Era el momento de los valencianos Betunizer, que terminaban finalmente la gira de su disco “Enciende Tu Lomo”, cuarto álbum ya, del año 2015, para encerrarse dentro de poco en un estudio con temas nuevos, pero antes de eso presentaron algunos temas en Madrid y cerraron gira. Con un formato de power trio, en el que un batería con cara de muy buena persona daba una leña increíble para ir llamando a los rezagados que se habían quedado fuera fumando y bebiendo, hasta que poco a poco se comenzó a llenar toda la sala, y en la que el batería casi termina con las gafas en el suelo tras terminar “Camilo José Shellac”, juego de palabras entre el escritor y la banda de Steve Albini.

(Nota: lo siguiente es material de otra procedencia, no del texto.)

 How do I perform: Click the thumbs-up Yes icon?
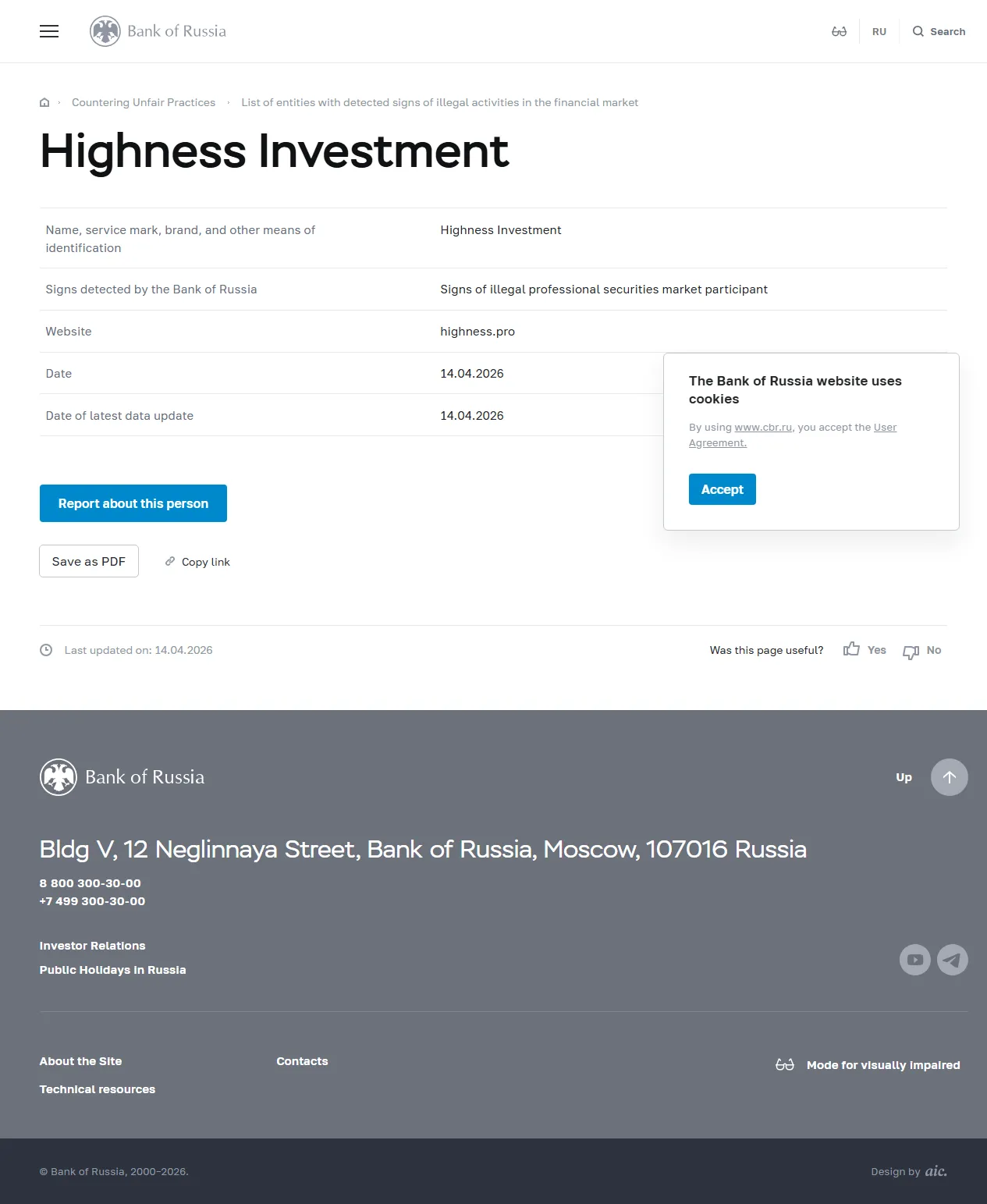(x=851, y=649)

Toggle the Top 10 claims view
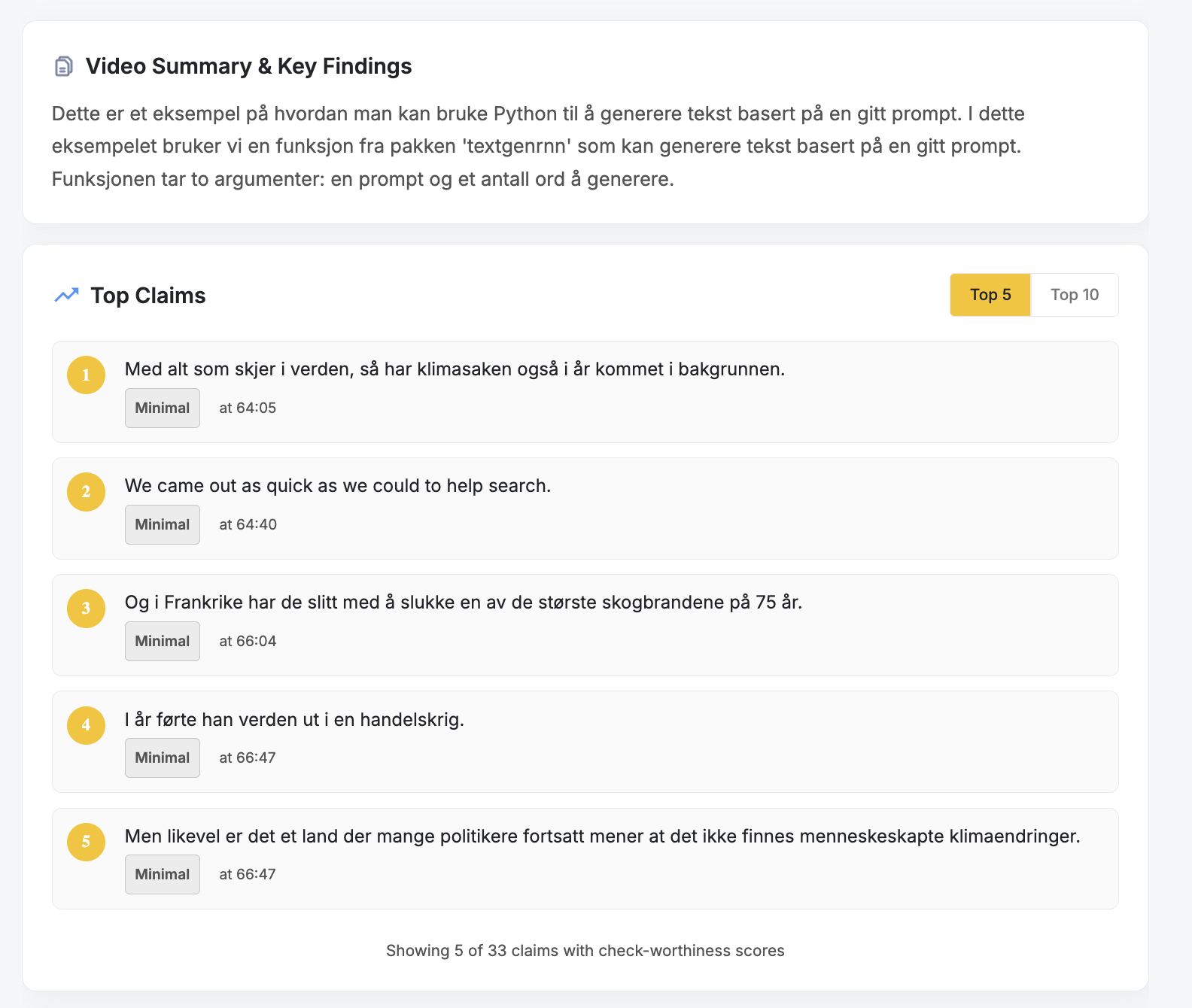click(1075, 295)
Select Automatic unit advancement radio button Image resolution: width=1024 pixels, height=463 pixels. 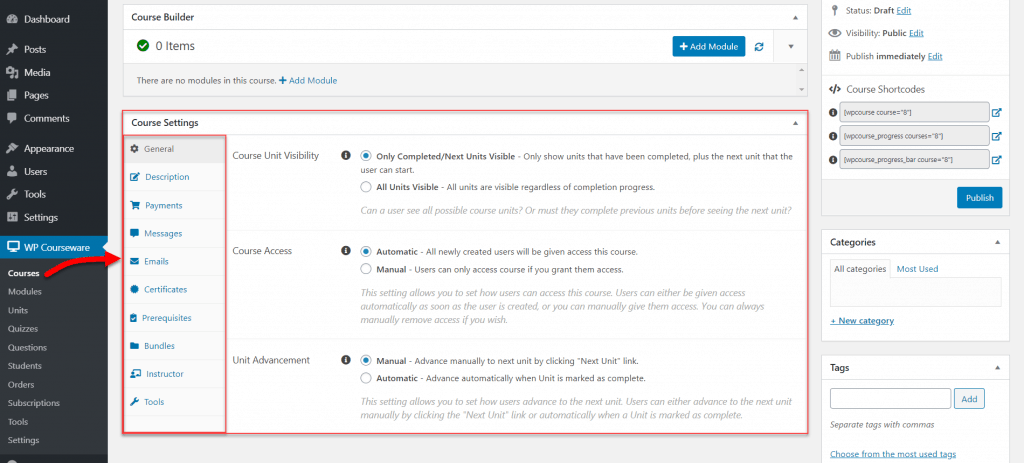pyautogui.click(x=366, y=378)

El sonido demoledor de Betunizer avanzaba como un ejército chiflado con el tema “La Mili Está de Vuelta” o con la críptica canción de amor mexicano “Nicho Vegas” (sí, como el cantante..) Ella me persigue, huele mi patrón / Tiene la batuta de mi tentación /Pedirás que grite cuando viaje al sol /Allí no hay sombritas, no hay sombritas, no. Las baquetas de Marcos Junquera que esperábamos se partieran en cualquier momento de lo peladas que estaban, aguantaron hasta el final.

Betunizer | Foto: Ana Elda M. Sánchez / Madafackismo Underground

Esa misma noche actuaba Aerosmith después de 20 años sin actuar en Madrid para 30 mil personas, ¿Nos importaba? muy poco, y por eso mismo, dijo José Guerrero, Menos Aerosmith y más Betunizer, después de que se lo comunicara alguien del público. El vocal de Betunizer cantaba como un muñeco desquiciado en algunos instantes, en canciones con letras como “Mi maestro se llama Basho”, y un ritmo funk retorcido con cencerro de batería. “Pantalón Blanco Ajustado” o “Ford Carrillada”, esta última con el público bailando y gritando o “Carne y Diablo” en el que se vio a Guerrero feliz al ver a toda la peña desbocada bailando en primera fila, chicas y chicos.  “Pantera Pura”, otro hit de la banda que tocaron, en ese estilo Liars algo más descacharrados. Pablo Peiró bailaba al ritmo de sus ritmos de bajo, restregaba el instrumento con los amplificadores para desangrar un poco el sonido. Sólo tocaron dos inéditas, portándose de lujo con el público, que ya en los últimos temas estaba hasta bailando pogo desfogado, en especial con la tremenda “Imagina que Matas a Jota”. A la espera quedamos del quinto long play.